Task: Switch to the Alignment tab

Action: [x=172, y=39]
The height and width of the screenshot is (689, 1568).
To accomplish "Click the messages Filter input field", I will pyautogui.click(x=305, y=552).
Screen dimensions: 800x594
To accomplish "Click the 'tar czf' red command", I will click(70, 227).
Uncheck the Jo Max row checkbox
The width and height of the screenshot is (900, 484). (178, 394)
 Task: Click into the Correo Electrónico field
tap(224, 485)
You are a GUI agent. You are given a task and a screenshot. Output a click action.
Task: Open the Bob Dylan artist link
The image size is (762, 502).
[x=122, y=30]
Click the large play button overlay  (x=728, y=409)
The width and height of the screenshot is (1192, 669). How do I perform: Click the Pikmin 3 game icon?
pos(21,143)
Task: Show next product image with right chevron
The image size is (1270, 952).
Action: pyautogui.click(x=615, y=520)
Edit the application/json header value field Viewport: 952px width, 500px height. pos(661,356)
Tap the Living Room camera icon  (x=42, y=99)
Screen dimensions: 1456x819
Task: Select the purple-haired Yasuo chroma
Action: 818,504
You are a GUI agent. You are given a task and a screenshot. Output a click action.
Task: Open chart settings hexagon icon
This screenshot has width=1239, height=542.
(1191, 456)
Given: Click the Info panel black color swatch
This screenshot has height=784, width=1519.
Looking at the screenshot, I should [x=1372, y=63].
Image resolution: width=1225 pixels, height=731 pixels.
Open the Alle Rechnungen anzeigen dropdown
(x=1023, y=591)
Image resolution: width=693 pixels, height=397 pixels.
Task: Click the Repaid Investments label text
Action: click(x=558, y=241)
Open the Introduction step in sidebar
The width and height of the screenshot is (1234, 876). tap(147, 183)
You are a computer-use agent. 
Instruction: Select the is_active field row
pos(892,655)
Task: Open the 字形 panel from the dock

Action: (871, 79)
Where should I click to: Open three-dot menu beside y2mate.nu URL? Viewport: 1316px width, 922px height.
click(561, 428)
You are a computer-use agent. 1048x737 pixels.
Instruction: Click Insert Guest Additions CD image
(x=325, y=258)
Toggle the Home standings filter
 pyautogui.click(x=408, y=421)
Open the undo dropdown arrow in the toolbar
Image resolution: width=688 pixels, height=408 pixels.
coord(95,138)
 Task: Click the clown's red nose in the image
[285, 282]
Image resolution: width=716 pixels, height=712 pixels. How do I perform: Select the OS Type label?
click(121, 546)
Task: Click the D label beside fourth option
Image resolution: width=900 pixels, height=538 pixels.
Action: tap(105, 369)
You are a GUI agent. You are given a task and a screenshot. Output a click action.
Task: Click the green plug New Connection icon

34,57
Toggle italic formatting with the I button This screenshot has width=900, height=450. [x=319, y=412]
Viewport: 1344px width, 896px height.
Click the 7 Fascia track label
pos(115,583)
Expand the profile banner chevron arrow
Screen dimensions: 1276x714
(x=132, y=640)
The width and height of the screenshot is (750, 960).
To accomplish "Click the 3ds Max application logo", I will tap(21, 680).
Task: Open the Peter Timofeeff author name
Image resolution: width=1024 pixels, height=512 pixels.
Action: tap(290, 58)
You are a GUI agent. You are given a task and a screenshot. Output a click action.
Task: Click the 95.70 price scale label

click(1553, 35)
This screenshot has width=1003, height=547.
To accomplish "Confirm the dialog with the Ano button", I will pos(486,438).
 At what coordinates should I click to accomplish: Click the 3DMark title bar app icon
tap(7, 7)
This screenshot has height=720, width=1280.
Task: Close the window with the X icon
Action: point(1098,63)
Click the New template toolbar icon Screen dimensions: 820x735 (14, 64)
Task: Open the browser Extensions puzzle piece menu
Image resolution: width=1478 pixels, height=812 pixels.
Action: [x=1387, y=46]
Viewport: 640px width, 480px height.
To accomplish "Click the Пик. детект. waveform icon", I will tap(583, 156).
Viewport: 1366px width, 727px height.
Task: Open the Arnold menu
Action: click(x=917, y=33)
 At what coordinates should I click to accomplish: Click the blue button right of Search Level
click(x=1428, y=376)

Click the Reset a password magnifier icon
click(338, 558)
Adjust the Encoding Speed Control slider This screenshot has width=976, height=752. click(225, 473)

To do ▸
Rewrite these records as a Markdown table with a Row column holding the row number and a Line column holding each line, skipping blank lines.

Solution to this task ▸
| Row | Line |
|---|---|
| 1 | Task: Switch to the Alignment tab |
| 2 | Action: [x=172, y=39] |
| 3 | The height and width of the screenshot is (689, 1568). |
| 4 | To accomplish "Click the messages Filter input field", I will pyautogui.click(x=305, y=552). |
| 5 | Screen dimensions: 800x594 |
| 6 | To accomplish "Click the 'tar czf' red command", I will click(70, 227). |
| 7 | Uncheck the Jo Max row checkbox |
| 8 | The width and height of the screenshot is (900, 484). (178, 394) |
| 9 |  Task: Click into the Correo Electrónico field |
| 10 | tap(224, 485) |
| 11 | You are a GUI agent. You are given a task and a screenshot. Output a click action. |
| 12 | Task: Open the Bob Dylan artist link |
| 13 | The image size is (762, 502). |
| 14 | [x=122, y=30] |
| 15 | Click the large play button overlay  (x=728, y=409) |
| 16 | The width and height of the screenshot is (1192, 669). How do I perform: Click the Pikmin 3 game icon? |
| 17 | pos(21,143) |
| 18 | Task: Show next product image with right chevron |
| 19 | The image size is (1270, 952). |
| 20 | Action: pyautogui.click(x=615, y=520) |
| 21 | Edit the application/json header value field Viewport: 952px width, 500px height. pos(661,356) |
| 22 | Tap the Living Room camera icon  (x=42, y=99) |
| 23 | Screen dimensions: 1456x819 |
| 24 | Task: Select the purple-haired Yasuo chroma |
| 25 | Action: 818,504 |
| 26 | You are a GUI agent. You are given a task and a screenshot. Output a click action. |
| 27 | Task: Open chart settings hexagon icon |
| 28 | This screenshot has width=1239, height=542. |
| 29 | (1191, 456) |
| 30 | Given: Click the Info panel black color swatch |
| 31 | This screenshot has height=784, width=1519. |
| 32 | Looking at the screenshot, I should [x=1372, y=63]. |
| 33 | Image resolution: width=1225 pixels, height=731 pixels. |
| 34 | Open the Alle Rechnungen anzeigen dropdown |
| 35 | (x=1023, y=591) |
| 36 | Image resolution: width=693 pixels, height=397 pixels. |
| 37 | Task: Click the Repaid Investments label text |
| 38 | Action: click(x=558, y=241) |
| 39 | Open the Introduction step in sidebar |
| 40 | The width and height of the screenshot is (1234, 876). tap(147, 183) |
| 41 | You are a computer-use agent.  |
| 42 | Instruction: Select the is_active field row |
| 43 | pos(892,655) |
| 44 | Task: Open the 字形 panel from the dock |
| 45 | Action: (871, 79) |
| 46 | Where should I click to: Open three-dot menu beside y2mate.nu URL? Viewport: 1316px width, 922px height. |
| 47 | click(561, 428) |
| 48 | You are a computer-use agent. 1048x737 pixels. |
| 49 | Instruction: Click Insert Guest Additions CD image |
| 50 | (x=325, y=258) |
| 51 | Toggle the Home standings filter |
| 52 |  pyautogui.click(x=408, y=421) |
| 53 | Open the undo dropdown arrow in the toolbar |
| 54 | Image resolution: width=688 pixels, height=408 pixels. |
| 55 | coord(95,138) |
| 56 |  Task: Click the clown's red nose in the image |
| 57 | [285, 282] |
| 58 | Image resolution: width=716 pixels, height=712 pixels. How do I perform: Select the OS Type label? |
| 59 | click(121, 546) |
| 60 | Task: Click the D label beside fourth option |
| 61 | Image resolution: width=900 pixels, height=538 pixels. |
| 62 | Action: tap(105, 369) |
| 63 | You are a GUI agent. You are given a task and a screenshot. Output a click action. |
| 64 | Task: Click the green plug New Connection icon |
| 65 | 34,57 |
| 66 | Toggle italic formatting with the I button This screenshot has width=900, height=450. [x=319, y=412] |
| 67 | Viewport: 1344px width, 896px height. |
| 68 | Click the 7 Fascia track label |
| 69 | pos(115,583) |
| 70 | Expand the profile banner chevron arrow |
| 71 | Screen dimensions: 1276x714 |
| 72 | (x=132, y=640) |
| 73 | The width and height of the screenshot is (750, 960). |
| 74 | To accomplish "Click the 3ds Max application logo", I will tap(21, 680). |
| 75 | Task: Open the Peter Timofeeff author name |
| 76 | Image resolution: width=1024 pixels, height=512 pixels. |
| 77 | Action: tap(290, 58) |
| 78 | You are a GUI agent. You are given a task and a screenshot. Output a click action. |
| 79 | Task: Click the 95.70 price scale label |
| 80 | click(1553, 35) |
| 81 | This screenshot has width=1003, height=547. |
| 82 | To accomplish "Confirm the dialog with the Ano button", I will pos(486,438). |
| 83 |  At what coordinates should I click to accomplish: Click the 3DMark title bar app icon |
| 84 | tap(7, 7) |
| 85 | This screenshot has height=720, width=1280. |
| 86 | Task: Close the window with the X icon |
| 87 | Action: point(1098,63) |
| 88 | Click the New template toolbar icon Screen dimensions: 820x735 (14, 64) |
| 89 | Task: Open the browser Extensions puzzle piece menu |
| 90 | Image resolution: width=1478 pixels, height=812 pixels. |
| 91 | Action: [x=1387, y=46] |
| 92 | Viewport: 640px width, 480px height. |
| 93 | To accomplish "Click the Пик. детект. waveform icon", I will tap(583, 156). |
| 94 | Viewport: 1366px width, 727px height. |
| 95 | Task: Open the Arnold menu |
| 96 | Action: click(x=917, y=33) |
| 97 |  At what coordinates should I click to accomplish: Click the blue button right of Search Level |
| 98 | click(x=1428, y=376) |
| 99 | Click the Reset a password magnifier icon |
| 100 | click(338, 558) |
| 101 | Adjust the Encoding Speed Control slider This screenshot has width=976, height=752. click(225, 473) |